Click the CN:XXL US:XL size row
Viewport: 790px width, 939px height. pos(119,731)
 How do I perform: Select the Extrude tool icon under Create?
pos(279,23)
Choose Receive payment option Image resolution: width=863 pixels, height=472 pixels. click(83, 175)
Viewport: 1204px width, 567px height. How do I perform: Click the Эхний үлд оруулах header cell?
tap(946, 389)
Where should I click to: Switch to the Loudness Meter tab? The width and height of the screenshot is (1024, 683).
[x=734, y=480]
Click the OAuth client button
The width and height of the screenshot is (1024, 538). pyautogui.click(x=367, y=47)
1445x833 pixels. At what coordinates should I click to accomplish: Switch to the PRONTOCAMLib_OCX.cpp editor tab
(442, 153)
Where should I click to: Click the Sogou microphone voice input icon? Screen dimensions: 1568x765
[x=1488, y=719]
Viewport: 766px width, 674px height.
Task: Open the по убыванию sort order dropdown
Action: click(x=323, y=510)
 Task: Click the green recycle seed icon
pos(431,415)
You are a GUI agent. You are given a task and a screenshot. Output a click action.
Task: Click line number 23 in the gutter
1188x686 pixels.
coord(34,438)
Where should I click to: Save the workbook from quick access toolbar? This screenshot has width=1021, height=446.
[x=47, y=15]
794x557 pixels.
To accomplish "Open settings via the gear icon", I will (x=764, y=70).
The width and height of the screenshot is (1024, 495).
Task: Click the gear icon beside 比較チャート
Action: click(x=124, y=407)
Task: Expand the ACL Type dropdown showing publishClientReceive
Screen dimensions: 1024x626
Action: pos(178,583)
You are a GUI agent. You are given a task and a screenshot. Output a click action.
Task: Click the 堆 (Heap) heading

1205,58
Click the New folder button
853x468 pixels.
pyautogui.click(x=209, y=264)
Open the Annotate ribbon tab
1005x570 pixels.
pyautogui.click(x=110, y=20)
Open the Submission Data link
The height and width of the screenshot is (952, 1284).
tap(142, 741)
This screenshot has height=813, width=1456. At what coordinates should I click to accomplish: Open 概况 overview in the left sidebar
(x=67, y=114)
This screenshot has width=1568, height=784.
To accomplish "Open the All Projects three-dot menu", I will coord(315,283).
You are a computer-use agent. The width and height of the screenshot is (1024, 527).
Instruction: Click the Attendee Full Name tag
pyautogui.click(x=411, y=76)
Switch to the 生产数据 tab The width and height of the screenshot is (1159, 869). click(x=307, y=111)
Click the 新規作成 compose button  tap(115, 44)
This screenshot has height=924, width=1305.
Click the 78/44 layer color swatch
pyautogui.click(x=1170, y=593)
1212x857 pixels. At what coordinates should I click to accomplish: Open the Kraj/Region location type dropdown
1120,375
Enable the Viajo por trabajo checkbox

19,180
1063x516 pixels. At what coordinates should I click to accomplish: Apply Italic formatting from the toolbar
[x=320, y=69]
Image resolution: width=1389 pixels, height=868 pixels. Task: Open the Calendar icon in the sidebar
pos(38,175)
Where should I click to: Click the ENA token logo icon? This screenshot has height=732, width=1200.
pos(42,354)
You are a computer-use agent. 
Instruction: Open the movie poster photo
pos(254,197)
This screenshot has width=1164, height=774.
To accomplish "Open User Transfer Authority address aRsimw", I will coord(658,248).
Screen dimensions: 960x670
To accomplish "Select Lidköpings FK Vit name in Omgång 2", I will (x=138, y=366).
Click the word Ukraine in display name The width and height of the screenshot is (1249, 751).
........
# Instructions for the task
A complete, exact copy of the material is the expected answer.

# Exercise result
Click the CN:XXL US:XL size row
Viewport: 790px width, 939px height. pos(119,731)
 How do I perform: Select the Extrude tool icon under Create?
pos(279,23)
Choose Receive payment option Image resolution: width=863 pixels, height=472 pixels. click(83, 175)
Viewport: 1204px width, 567px height. How do I perform: Click the Эхний үлд оруулах header cell?
tap(946, 389)
Where should I click to: Switch to the Loudness Meter tab? The width and height of the screenshot is (1024, 683).
[x=734, y=480]
Click the OAuth client button
The width and height of the screenshot is (1024, 538). pyautogui.click(x=367, y=47)
1445x833 pixels. At what coordinates should I click to accomplish: Switch to the PRONTOCAMLib_OCX.cpp editor tab
(442, 153)
Where should I click to: Click the Sogou microphone voice input icon? Screen dimensions: 1568x765
[x=1488, y=719]
Viewport: 766px width, 674px height.
Task: Open the по убыванию sort order dropdown
Action: click(x=323, y=510)
 Task: Click the green recycle seed icon
pos(431,415)
You are a GUI agent. You are given a task and a screenshot. Output a click action.
Task: Click line number 23 in the gutter
1188x686 pixels.
coord(34,438)
Where should I click to: Save the workbook from quick access toolbar? This screenshot has width=1021, height=446.
[x=47, y=15]
794x557 pixels.
To accomplish "Open settings via the gear icon", I will (x=764, y=70).
The width and height of the screenshot is (1024, 495).
Task: Click the gear icon beside 比較チャート
Action: click(x=124, y=407)
Task: Expand the ACL Type dropdown showing publishClientReceive
Screen dimensions: 1024x626
Action: pos(178,583)
You are a GUI agent. You are given a task and a screenshot. Output a click action.
Task: Click the 堆 (Heap) heading

1205,58
Click the New folder button
853x468 pixels.
pyautogui.click(x=209, y=264)
Open the Annotate ribbon tab
1005x570 pixels.
pyautogui.click(x=110, y=20)
Open the Submission Data link
The height and width of the screenshot is (952, 1284).
tap(142, 741)
This screenshot has height=813, width=1456. At what coordinates should I click to accomplish: Open 概况 overview in the left sidebar
(x=67, y=114)
This screenshot has width=1568, height=784.
To accomplish "Open the All Projects three-dot menu", I will coord(315,283).
You are a computer-use agent. The width and height of the screenshot is (1024, 527).
Instruction: Click the Attendee Full Name tag
pyautogui.click(x=411, y=76)
Switch to the 生产数据 tab The width and height of the screenshot is (1159, 869). click(x=307, y=111)
Click the 新規作成 compose button  tap(115, 44)
This screenshot has height=924, width=1305.
Click the 78/44 layer color swatch
pyautogui.click(x=1170, y=593)
1212x857 pixels. At what coordinates should I click to accomplish: Open the Kraj/Region location type dropdown
1120,375
Enable the Viajo por trabajo checkbox

19,180
1063x516 pixels. At what coordinates should I click to accomplish: Apply Italic formatting from the toolbar
[x=320, y=69]
Image resolution: width=1389 pixels, height=868 pixels. Task: Open the Calendar icon in the sidebar
pos(38,175)
Where should I click to: Click the ENA token logo icon? This screenshot has height=732, width=1200.
pos(42,354)
You are a computer-use agent. 
Instruction: Open the movie poster photo
pos(254,197)
This screenshot has width=1164, height=774.
To accomplish "Open User Transfer Authority address aRsimw", I will coord(658,248).
Screen dimensions: 960x670
To accomplish "Select Lidköpings FK Vit name in Omgång 2", I will (x=138, y=366).
Click the word Ukraine in display name The width and height of the screenshot is (1249, 751).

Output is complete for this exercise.